[REQUIRED ACTIONS]
a – From the girls' night essay, list every women-only outing the narrator says she went on before recently.
b – Resume the girls' night essay right after its final paragraph, the one ending "vitally important to their sense of social support."

[SOURCE TEXT]
Don't Skip Girls' Night!
Why Women-Only Time Is VitalBy Natasha Burton
Until recently I'd never experienced a true girls' night out. Sure, I'd skipped over to frat row with my female roommates in college. I went on a ladies-only trip to Mexico with my sorority sisters and even did a girls' weekend in Las Vegas once. But, truth be told, my heart really wasn't into the whole “just us gals” thing. I had ulterior (read: male-oriented) motives.
Those designated girls' nights and trips were often punctuated with “checking in” calls to a boyfriend, along with a nagging wish that the time would pass quickly so I could get back to him. What was I supposed to do with a bunch of women anyway — drink cosmos and complain about cramps? Plus, what was the point of getting all dressed up if there weren't boys to impress?
Given my guy-centric agenda, it probably comes as little surprise that I'm the type of girl who always has a boyfriend. Over the years I developed a bad habit of prioritizing these romantic relationships over my friendships with women. In college I bailed on my roommate's 21st birthday dinner to attend a Lakers game with my then-boyfriend. The guy became an ex, and my friendship with my roommate also ended. Although we lived together for three years, I wasn't invited to her wedding. And rightly so — I was always a better girlfriend than I ever was a friend. ...Read More
In choosing to miss out on the bonding time that my other female friends habitually enjoyed — thinking I was so smart for focusing on my romantic relationships instead — I lost something rather vital. According to Irene S. Levine, Ph.D., creator of The Friendship Blog and author of Best Friends Forever: Surviving A Break-Up With Your Best Friend, no-guys-allowed time is valuable. “Other women also shape us as people. Our female friends provide virtual mirrors that allow us to see who we are and whom we want to become,” she says.
“With girlfriends, women can let it all hang out. Only other women understand your concerns about looking good or looking young [or] your career dreams that are still unrealized,” Levine notes. It's difficult to appreciate these kinds of conversations when you're checking your phone every three seconds to see if your boyfriend texted you back already.
Aside from the immediate effects of spending quality time with female friends, sustaining these friendships has a long-lasting positive impact on a woman's life. “Female friends enhance a woman's physical health and emotional well-being at every stage of her life,” Levine says. “And, because of the discrepancies in life expectancies between males and females, husbands frequently pre-decease their wives. Thus, girlfriends become vitally important to their sense of social support.”

[GIVEN ENTRIES]
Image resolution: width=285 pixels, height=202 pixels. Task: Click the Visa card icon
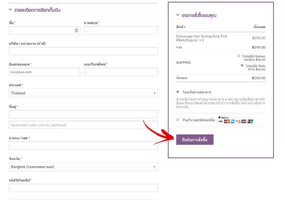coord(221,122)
---
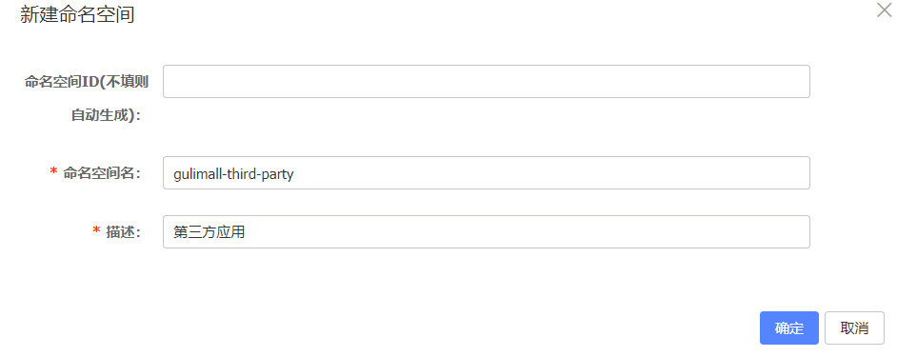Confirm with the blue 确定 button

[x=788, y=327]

[OUTPUTS FOR THE TASKS]
a –
- A trip to frat row with her female roommates in college
- A ladies-only trip to Mexico with her sorority sisters
- A girls' weekend in Las Vegas

b –
In addition to these personal benefits, having separate social lives and other outlets for support helps build a healthy romantic relationship. Being that I prioritized my bonds with boyfriends, it would have behooved me to know that I couldn't put all of my emotional expectations on one person. “Being with girlfriends helps a woman feel more confident, better understood and more relaxed — making her a better mother, lover, wife or partner,” Levine says. “Time spent apart from a significant other also gives both partners a chance to breathe and to appreciate each other more when they are together.”
This breathing room is exactly what made me nervous. I didn't have the confidence to be my own person. Instead I latched on, developing my identity through being someone's girlfriend, making me incredibly dependent on those relationships. I saw myself in terms of the attention I was able to secure from men. Girls' nights felt forced, like a gender-segregated time quota I was supposed to be meeting rather than opportunities for me to reap the benefits of emotional support and happiness they could bring.
Years passed without a single girls-only trip. Then this summer I attended my friend Julie's bachelorette party in South Beach, Florida. As a first-time bridesmaid, I was excited to participate in the planning yet still anticipated being antsy for male company that weekend. At the very least, I expected to feel jealous or anxious: If she was getting married, I should be at that stage too, which would in turn make me wish I were back home with my boyfriend trying to make that happen.
But instead, I found myself busting out Elaine Benes-esque dance moves under the stars, laughing hysterically, my skin coated in sweat, my bangs stuck to my forehead, the only reprieve from the sticky heat being the fast-melting pina colada I was clutching (and trying not to spill) and surrounded by none other than nine other similarly shiny-faced women, most of whom I had only known for a handful of hours. I was actually having fun. Love him as I do, I wasn't hoping my boyfriend would magically appear. I didn't need my ego stroked by having some guy approach and offer to buy me a drink. (Though, at $18 a pina colada, I sure wouldn't have turned any of 'em down.)
This was a much needed attitude adjustment. Perhaps in growing up I've also grown comfortable seeing myself confidently as an individual rather than as a half of a coupled whole. Miraculously, nothing catastrophic happens when my boyfriend plays golf with the guys while I lunch and catch a yoga class with my girlfriends.
In fact, I can't wait till the next weekend in South Beach — and you better believe there will be no boys allowed.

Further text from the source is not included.